Part 3: What Does It Mean to "Run" a Program?
This is the third part of a series of blog posts taking a deep look into Ada Lovelace's 1843 computer program, starting with Part 1: First Look at the First Program
In my earlier posts, I gave a quick read through of Ada Lovelace’s program in her “Note G” and some background on the math it implements. I'd like to attempt to run it, but that immediately raises a question, what does it mean to “run” a program? In this post, I'll look at this question in preparation for my first run of Lovelace's program.
A Modern Program
Let's take a look at what it takes to run a somewhat modern example, a program to print out the factorial of a number given as a command line argument. The code is short but non-trivial, using a few different features of the C programming language. For our purposes, now, it's an example of source code that can be compiled and run on most modern computers.
#include <stdio.h>
#include <stdlib.h>
int main(int argc, char *argv[]) {
int n = atoi(argv[1]);
int factorial = 1;
while(n > 1) {
factorial *= n;
n--;
}
printf("%d\n", factorial);
return 0;
}
What Does “Running” Mean Now?
Even for a simple program, the typical way to run this is actually a complex multi-step, automated process. People rarely now directly write in machine language or even directly load machine language into memory and start its execution. Running “natively” involves something like this:
Source code is generally written in a high level language, such as C in the example above.

* Given material:
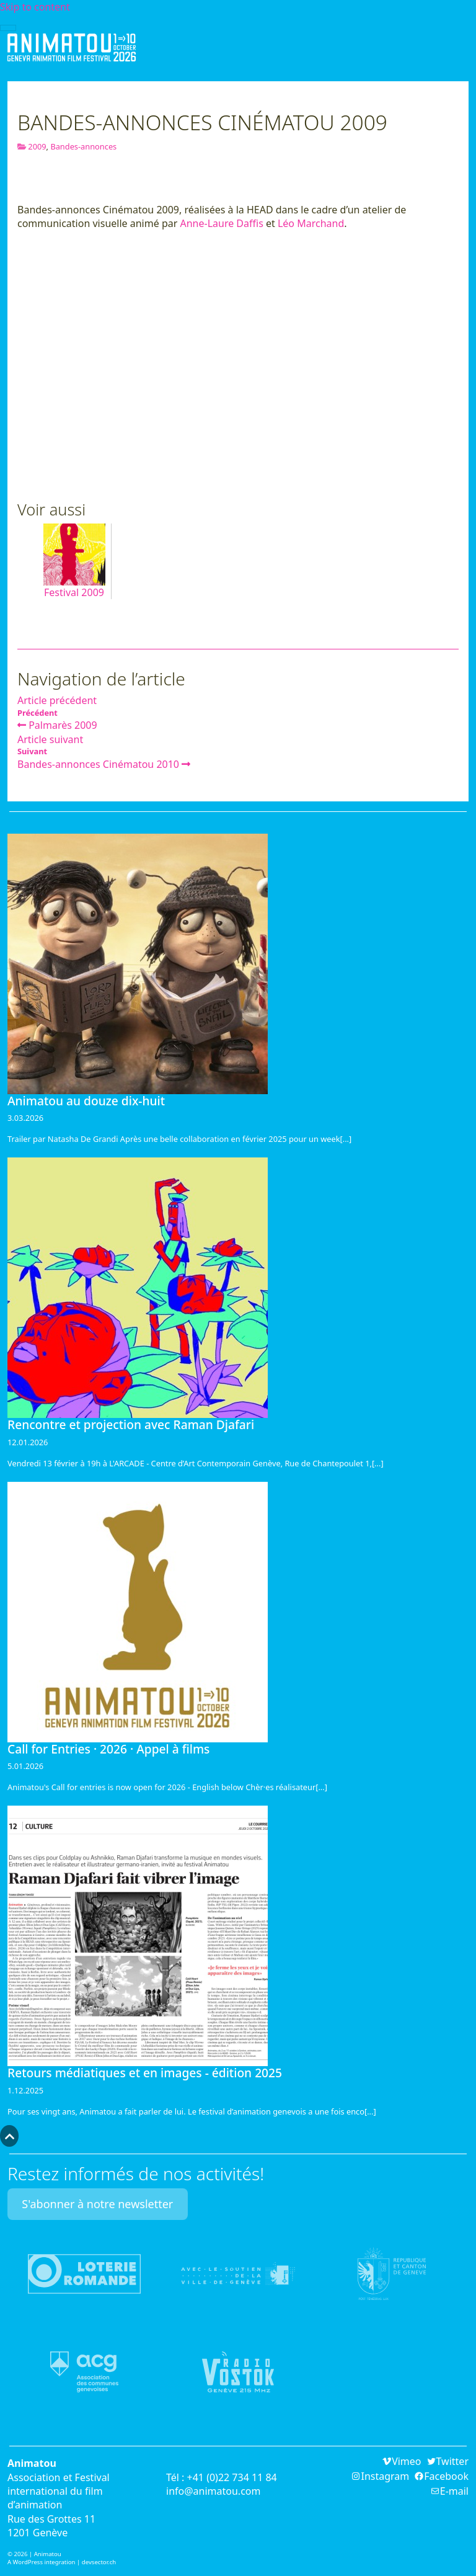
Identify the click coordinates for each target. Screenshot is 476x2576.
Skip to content (35, 7)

* Brief 1:
Answer from the blog post on running Ada Lovelace's program:
(a) In what year was Lovelace's program written?
(b) In which of her notes does the program appear?
(c) In what programming language is the factorial example written?
* Brief 2: Render this sentence from the blog post on running Ada Lovelace's program in Spanish: "People rarely now directly write in machine language or even directly load machine language into memory and start its execution."
* Brief 3: Pick up the blog post on running Ada Lovelace's program from its final sentence and continue it.
None of the lines have any bearing on what is asked here.

* Written reply 1:
(a) 1843
(b) Note G
(c) C

* Written reply 2: Hoy en día la gente rara vez escribe directamente en lenguaje máquina, o siquiera carga directamente lenguaje máquina en la memoria e inicia su ejecución.

* Written reply 3:
A compiler parses and converts the source code to an intermediate representation and then to object code.
A linker then turns a collection of object code files into an executable, but that is a bit of a misnomer as it can’t be executed directly.
The executable is stored as bits on a storage device like a hard drive.
The executable must be loaded by an operating system’s loader, which generally does more than just copying bits into RAM. Data and code need to be copied into locations in memory, based on information in the executable and requirements of the operating system. This often involves some fixup of data and branch addresses to relocate the code.
Finally it’s possible to jump to the start of the executable code in memory and begin execution.
Interpreters Are Another Way
Another way to run a program, without compiling it first, is an interpreter. This can be a more straightforward way to run source code. At their most simple, an interpreter parses the source code similarly as a compiler might, but rather than generate object code, it immediately runs different routines in the interpreter based on the different statements in the source code. In this sense, the computer is running the interpreter program and it’s the interpreter that is acting like a virtual machine with possibly very different capabilities than the underlying hardware.
Due largely to speed concerns, modern interpreters are often complex hybrids, compiling source code just in time (JIT) either directly to native machine language or to a lower level byte code that can be run in a faster virtual machine.
The Process of “Running” in Three Eras
When looking at running software, it's useful to divide things into three broad eras.
- First was the 1840s, with Lovelace's program intended for Babbage's Analytical Engine.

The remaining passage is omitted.